Grizedale Stages Rally 2017 was notable for a number of firsts. The first ever win by the Proton Iriz R5, driven by Ollie Mellors. The first time the Lakeland Motor Museum hosted the start of a rally. The first time Chapel House Plantation had ever been used for rallying. And the first time a ferry had ever been used on a rally in mainland Britain as part of the route.
“Don’t do it” they kept telling us, “It’ll never work”. But for those of you who haven’t seen the Sideways Media film – watch it here; SIDEWAYSMEDIA VIDEO – you’ll see how this unique feature of the rally fitted together. And we even ran to time!! Well done us.
Crews started with the unique backdrop of the Lakeland Motor Museum. Then straight into the never-rallied-before Chapel House Plantation, a short but flowing stage which proved to have a tricky, loose surface due the lack of previous use – trickier for some than others, with a couple of “offs”!! – and a stunning view over Windermere as the competitors went round for a second stage to get it “right this time!” Chapel House isn’t owned by the Forestry Commission and it had taken several years to negotiate its’ use.

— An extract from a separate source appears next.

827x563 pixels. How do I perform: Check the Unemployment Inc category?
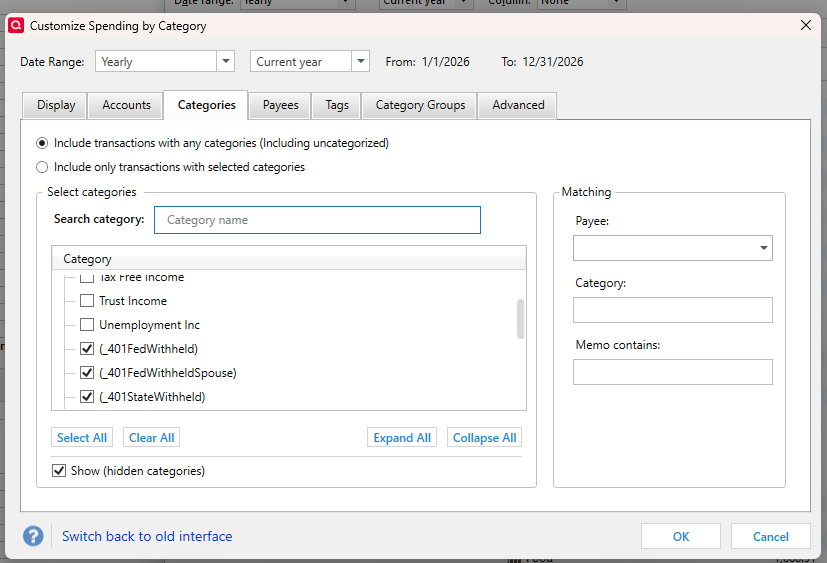coord(87,325)
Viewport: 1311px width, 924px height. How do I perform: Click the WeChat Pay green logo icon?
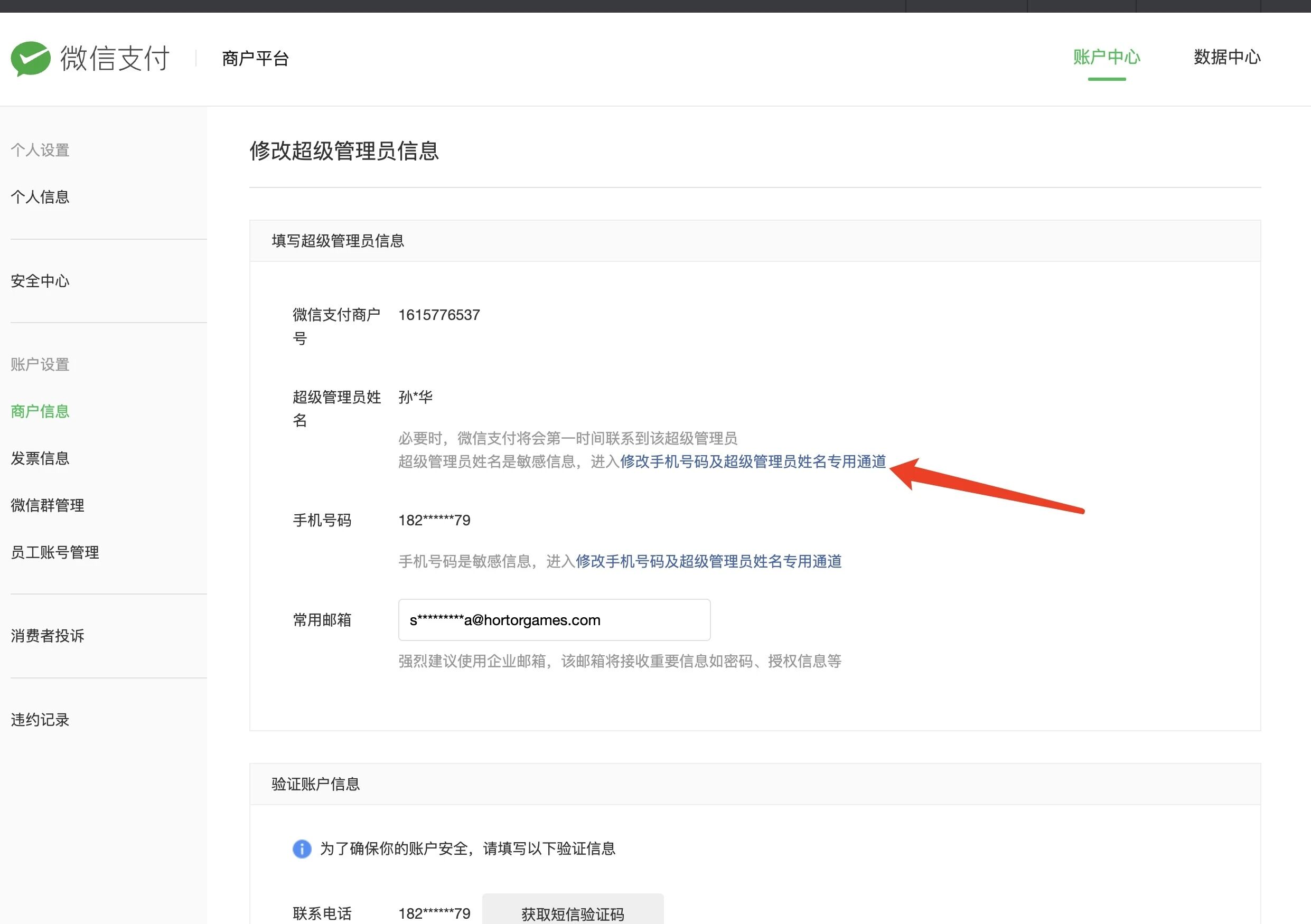(31, 58)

Well done us.
Then on to a long stage through Grizedale West, via the Windermere ferry, courtesy of Cumbria County Council. Did I mention the ferry?
Anyway, something to get their teeth into with 13+ miles of the best forest in England. The competitors were in need of the service halt which followed at the brilliant Skelwith Fold caravan park near Ambleside. 134 acres of pristine woodland holiday park, now swarming with 80 burbling rally cars and their service crews. Are they mad?! Our sincere thanks to the owners and managers of Skelwith Fold for their continued and invaluable support.

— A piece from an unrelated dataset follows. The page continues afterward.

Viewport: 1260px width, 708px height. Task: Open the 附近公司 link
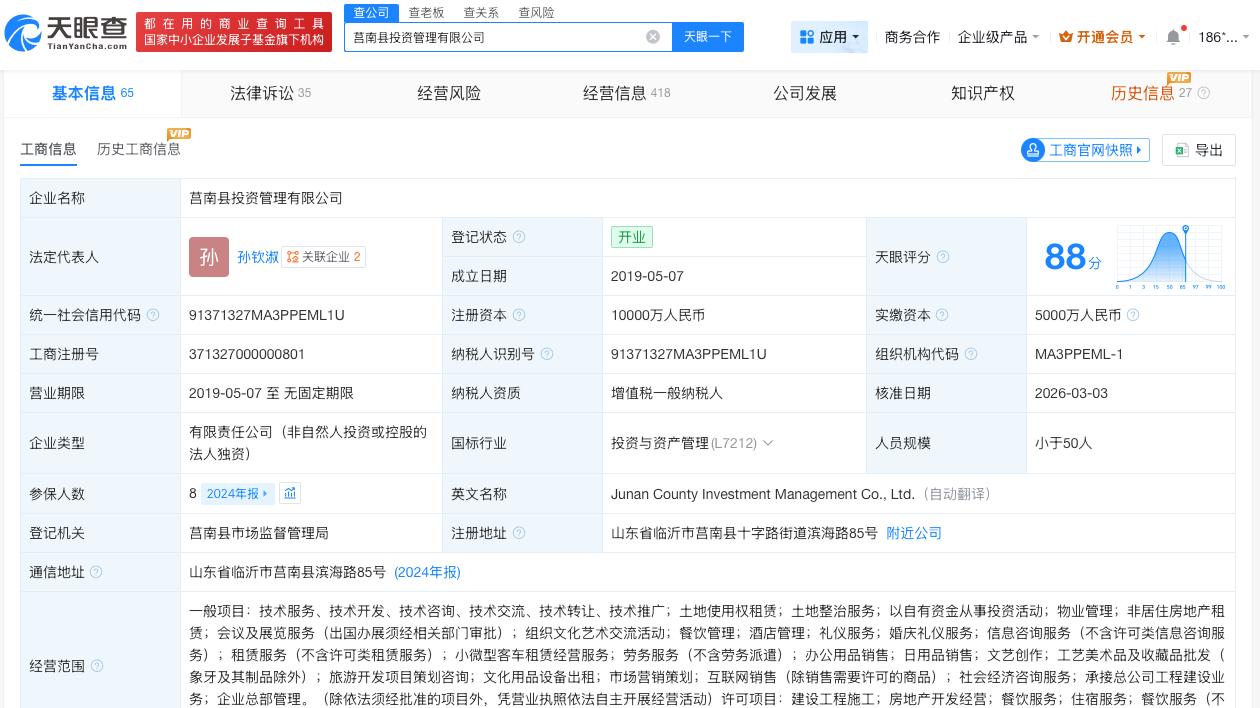(913, 533)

Then it was back to Grizedale – to try and get that one “right this time” – with a tour of the lanes of the area whilst avoiding the Hawkshead Christmas Market. Then the crews finished off with the short stage up on Broughton Moor, again running twice (to get it “right this……) before finishing back at Skelwith Fold for the champagne-spraying and awards presentation. (Little stone hippos in case you are wondering) 41 miles of slippery forest tracks covered in just 43 mins 29 sec. Well done Ollie.
So that just left the clearing up to be done, which due to the early finish in Grizedale, was done in record time, partly thanks to the thousands of spectators who did as asked and took their rubbish home with them. Well done them.
After that the organisers retired to the public houses of Coniston to consume large amounts of alcohol and talk b******ks about how fast we’d all been all day. Well done us.